步骤S204,如果比值超出第一设定阈值,则确定访问量满足预定条件。当比值超出第一设定阈值则报警提示,并确定访问量满足预设条件,执行步骤S206。例如,当比值为当前访问量除以历史访问量得到的比值时,第一设定阈值可以设定为1.5,判断比值是否超出第一设定阈值表示判断当前访问量是否超出历史访问量的1.5倍,如果比值超过第一设定阈值1.5,则确定访问量满足预定条件,其当前访问量出现突变或者迅速增加的趋势,可以认定有一定的作弊嫌疑,进行下一步分析,即获取访问来源信息。当比值为当前访问量超出历史访问量的比例时,第一设定阈值可以设定为30%, 判断比值是否超出第一设定阈值则表示判断当前访问量相对于历史访问量的访问量的增长率是否超过30%,当增长率超过30%时,则确定访问量满足预定条件,其当前访问量出现突变或者迅速增加的趋势,可以认定有一定的作弊嫌疑,进行下一步分析。
步骤S205,如果比值未超出第一设定阈值,则确定访问量不满足预定条件。当比值未超出第一设定阈值时,如上述举例中如果比值未超过第一设定阈值1.5,则确定访问量不满足预定条件,访问量为出现异常,可以认定目标网页的访问量未作弊。

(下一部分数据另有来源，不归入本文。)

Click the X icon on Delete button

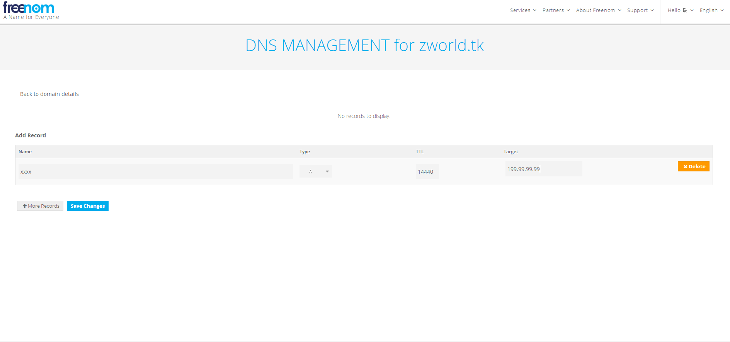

步骤S206,如果访问量满足预定条件,获取目标网页的访问来源信息。当目标网页的访问量满足预定条件时,则认定为该目标网页的访问量疑似作弊。当目标网页疑似作弊时,第二获取单元30获取该目标网页的访问来源信息。访问来源信息可以是访问者的访问IP地址,也可以是访问的入链的网页的网址,如针对一次访问,该次访问可以是通过其他网页的超链接访问到该目标网页,通过在目标网页的源代码中加入检测代码,可以获取该次访问的链入网页的网址,也可以获取访问者的访问IP。通过获取该访问来源信息,以便于判断目标网页的访问量是否作弊。
步骤S207,根据访问来源信息判断目标网页的访问量是否作弊。由于此时目标网页的访问量为疑似作弊,当获取到目标网页的访问来源信息之后,可以根据访问来源信息来判断目标网页的访问量是否出现作弊。例如,当获取到的访问来源信息中,大部分访问来源信息都来自一个非主流网站或者一个很少人接触的网站,亦或者是来自目标网页本身,那么可以认定该目标网页的访问量很大程度上是采用一定的作弊手段,通过一些非主流网站或者一个很少人接触的网站的链入来刷目标网页的访问量,或者是通过不断刷新目标网页的方式刷该目标网页的访问量。其作弊的可能性较高,可以认定为该目标网页的访问量作弊。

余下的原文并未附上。